Toronto Film Society presented Take Me Out to the Ball Game (1949) on Sunday, April 12, 1987 in a double bill with Carmen Jones as part of the Season 39 Sunday Afternoon Film Buffs Series “A”, Programme 10.
Production Company: Arthur Freed for Metro-Goldwyn-Mayer. Directed by: Busby Berkeley. Screenplay: Harry Tugend and George Wells, from a story by Gene Kelly and Stanley Donen. Songs by: Betty Comden, Adolph Green and Roger Edens (except the title song by Jack Norworth and Albert Von Tilzen). Editor: Blanche Sewell. Camera: George Folsey. Musical Direction: Adolph Deutsch.
Cast: Frank Sinatra (Dennis Ryan), Esther Williams (K.C. Higgins), Gene Kelly (Eddie O’Brien), Betty Garrett (Shirley Delwyn), Edward Arnold (Joe Lorgan), Jules Munshin (Nat Goldberg), Richard Lane (Michael Gilhuly, manager), Tom Dugan (Slappy Burke, coach).
(If you think that the presence of this film within a week of the opening of the 1987 baseball season is a mere coincidence, well..think whatever you like!)

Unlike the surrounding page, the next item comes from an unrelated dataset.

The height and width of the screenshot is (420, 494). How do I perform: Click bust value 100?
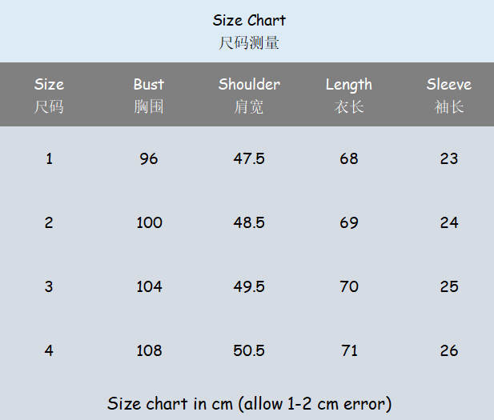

Excerpts from Bosley Crowther’s review in the New York Times (March 10, 1949) should tell us all we need to know for the proper appreciation and enjoyment of this film:
The time-honored axiom of showmen that the ladies don’t go for baseball films and that movies about ballplayers have two strikes against them at the start has been easily circumvented by Metro in whipping up its Technicolored Take Me Out to the Ball Game… The studio has simply made this picture a rowdy-dow musical show featuring Gene Kelly and rank Sinatra–who, incidentally, play a little ball. And “incidentally” is the right word, for the brand of swat played in this film is strictly and clearly inferior to the dancing and singing done in it. In fact, the exhibits of baseball put on by the Wolves, a fictitious team of horse-car vintage, and fulsomely fanciful.. The only hits in this Ball Game are those which are danced and sung…
In short, the baseball in this musical is not to be taken any more seriously than the plot. (As the Variety critic pointed out: “..There is no pretense that Ball Game is anything more than a romp for Kelly’s virtuosity”.) Crowther’s review concludes:
For all its high spots, however, the show lacks consistent style and pace, and the stars are forced to clown and grimace much more than becomes their speed. Actually, the plotted humor is conspicuously bush-league stuff. Don’t be surprised if you see people getting up for a seventh-inning stretch.
But who cares, when the film gives us one more chance to watch Gene Kelly and Frank Sinatra in their youthful prime. The off-screen Sinatra may be as nasty as they all say, but his on-screen personality remains his lasting gift to the world.